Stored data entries
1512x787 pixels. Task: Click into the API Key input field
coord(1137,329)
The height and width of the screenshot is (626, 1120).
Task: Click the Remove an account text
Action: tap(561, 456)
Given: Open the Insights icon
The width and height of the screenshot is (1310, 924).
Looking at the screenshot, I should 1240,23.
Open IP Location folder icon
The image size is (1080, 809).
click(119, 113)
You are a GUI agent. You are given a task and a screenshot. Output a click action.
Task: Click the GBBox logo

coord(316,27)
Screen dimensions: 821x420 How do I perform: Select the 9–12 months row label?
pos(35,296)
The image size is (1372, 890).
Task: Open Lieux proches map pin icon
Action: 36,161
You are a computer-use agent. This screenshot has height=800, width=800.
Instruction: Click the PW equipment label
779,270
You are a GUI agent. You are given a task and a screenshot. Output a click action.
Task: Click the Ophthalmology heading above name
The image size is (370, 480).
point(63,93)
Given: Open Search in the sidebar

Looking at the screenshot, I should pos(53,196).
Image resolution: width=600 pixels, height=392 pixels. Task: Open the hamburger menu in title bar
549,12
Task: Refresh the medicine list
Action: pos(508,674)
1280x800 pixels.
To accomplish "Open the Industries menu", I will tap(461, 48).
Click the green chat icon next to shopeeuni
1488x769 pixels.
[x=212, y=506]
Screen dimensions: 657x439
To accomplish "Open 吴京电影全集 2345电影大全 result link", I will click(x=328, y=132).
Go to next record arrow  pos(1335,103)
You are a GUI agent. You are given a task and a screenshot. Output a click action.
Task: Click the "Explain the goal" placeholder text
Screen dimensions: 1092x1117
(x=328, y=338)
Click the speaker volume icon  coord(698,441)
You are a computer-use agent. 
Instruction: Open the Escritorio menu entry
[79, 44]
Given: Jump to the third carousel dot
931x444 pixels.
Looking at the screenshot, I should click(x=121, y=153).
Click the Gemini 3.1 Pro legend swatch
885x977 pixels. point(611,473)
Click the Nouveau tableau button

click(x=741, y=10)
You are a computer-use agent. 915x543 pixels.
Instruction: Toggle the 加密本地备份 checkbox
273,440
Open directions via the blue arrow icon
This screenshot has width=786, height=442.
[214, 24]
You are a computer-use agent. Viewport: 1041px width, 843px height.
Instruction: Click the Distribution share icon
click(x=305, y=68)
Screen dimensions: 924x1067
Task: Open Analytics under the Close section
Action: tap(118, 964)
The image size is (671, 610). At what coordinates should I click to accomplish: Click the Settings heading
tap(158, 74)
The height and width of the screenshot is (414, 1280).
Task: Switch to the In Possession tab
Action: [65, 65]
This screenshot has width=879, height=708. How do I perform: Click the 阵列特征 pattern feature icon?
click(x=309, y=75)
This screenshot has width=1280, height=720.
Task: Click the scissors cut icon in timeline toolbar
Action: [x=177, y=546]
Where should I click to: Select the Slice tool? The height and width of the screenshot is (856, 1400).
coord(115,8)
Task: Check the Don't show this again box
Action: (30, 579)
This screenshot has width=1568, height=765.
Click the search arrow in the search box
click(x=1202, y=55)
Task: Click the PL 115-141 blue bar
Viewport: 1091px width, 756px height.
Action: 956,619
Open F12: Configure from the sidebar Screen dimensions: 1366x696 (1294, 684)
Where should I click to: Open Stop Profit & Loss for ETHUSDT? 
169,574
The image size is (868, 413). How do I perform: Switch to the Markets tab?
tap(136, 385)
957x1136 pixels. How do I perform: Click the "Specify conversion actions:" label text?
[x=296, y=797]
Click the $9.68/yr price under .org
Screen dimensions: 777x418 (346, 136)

• About this exercise: An acceptable answer repeats every entry exactly, with nothing omitted.

• Output:
1512x787 pixels. Task: Click into the API Key input field
coord(1137,329)
The height and width of the screenshot is (626, 1120).
Task: Click the Remove an account text
Action: tap(561, 456)
Given: Open the Insights icon
The width and height of the screenshot is (1310, 924).
Looking at the screenshot, I should 1240,23.
Open IP Location folder icon
The image size is (1080, 809).
click(119, 113)
You are a GUI agent. You are given a task and a screenshot. Output a click action.
Task: Click the GBBox logo

coord(316,27)
Screen dimensions: 821x420 How do I perform: Select the 9–12 months row label?
pos(35,296)
The image size is (1372, 890).
Task: Open Lieux proches map pin icon
Action: 36,161
You are a computer-use agent. This screenshot has height=800, width=800.
Instruction: Click the PW equipment label
779,270
You are a GUI agent. You are given a task and a screenshot. Output a click action.
Task: Click the Ophthalmology heading above name
The image size is (370, 480).
point(63,93)
Given: Open Search in the sidebar

Looking at the screenshot, I should pos(53,196).
Image resolution: width=600 pixels, height=392 pixels. Task: Open the hamburger menu in title bar
549,12
Task: Refresh the medicine list
Action: pos(508,674)
1280x800 pixels.
To accomplish "Open the Industries menu", I will tap(461, 48).
Click the green chat icon next to shopeeuni
1488x769 pixels.
[x=212, y=506]
Screen dimensions: 657x439
To accomplish "Open 吴京电影全集 2345电影大全 result link", I will click(x=328, y=132).
Go to next record arrow  pos(1335,103)
You are a GUI agent. You are given a task and a screenshot. Output a click action.
Task: Click the "Explain the goal" placeholder text
Screen dimensions: 1092x1117
(x=328, y=338)
Click the speaker volume icon  coord(698,441)
You are a computer-use agent. 
Instruction: Open the Escritorio menu entry
[79, 44]
Given: Jump to the third carousel dot
931x444 pixels.
Looking at the screenshot, I should click(x=121, y=153).
Click the Gemini 3.1 Pro legend swatch
885x977 pixels. point(611,473)
Click the Nouveau tableau button

click(x=741, y=10)
You are a computer-use agent. 915x543 pixels.
Instruction: Toggle the 加密本地备份 checkbox
273,440
Open directions via the blue arrow icon
This screenshot has width=786, height=442.
[214, 24]
You are a computer-use agent. Viewport: 1041px width, 843px height.
Instruction: Click the Distribution share icon
click(x=305, y=68)
Screen dimensions: 924x1067
Task: Open Analytics under the Close section
Action: tap(118, 964)
The image size is (671, 610). At what coordinates should I click to accomplish: Click the Settings heading
tap(158, 74)
The height and width of the screenshot is (414, 1280).
Task: Switch to the In Possession tab
Action: [65, 65]
This screenshot has width=879, height=708. How do I perform: Click the 阵列特征 pattern feature icon?
click(x=309, y=75)
This screenshot has width=1280, height=720.
Task: Click the scissors cut icon in timeline toolbar
Action: [x=177, y=546]
Where should I click to: Select the Slice tool? The height and width of the screenshot is (856, 1400).
coord(115,8)
Task: Check the Don't show this again box
Action: (30, 579)
This screenshot has width=1568, height=765.
Click the search arrow in the search box
click(x=1202, y=55)
Task: Click the PL 115-141 blue bar
Viewport: 1091px width, 756px height.
Action: 956,619
Open F12: Configure from the sidebar Screen dimensions: 1366x696 (1294, 684)
Where should I click to: Open Stop Profit & Loss for ETHUSDT? 
169,574
The image size is (868, 413). How do I perform: Switch to the Markets tab?
tap(136, 385)
957x1136 pixels. How do I perform: Click the "Specify conversion actions:" label text?
[x=296, y=797]
Click the $9.68/yr price under .org
Screen dimensions: 777x418 (346, 136)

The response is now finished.